» THE REQUEST
Pull out every one of the following rows and reproduce each line without any change.

Rows on where targets appear:

((

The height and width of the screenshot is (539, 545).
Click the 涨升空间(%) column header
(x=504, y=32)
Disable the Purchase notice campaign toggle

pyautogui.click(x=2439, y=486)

))

» RESULT OF THIS TASK
The height and width of the screenshot is (539, 545).
Click the 涨升空间(%) column header
(x=504, y=32)
Disable the Purchase notice campaign toggle

pyautogui.click(x=2439, y=486)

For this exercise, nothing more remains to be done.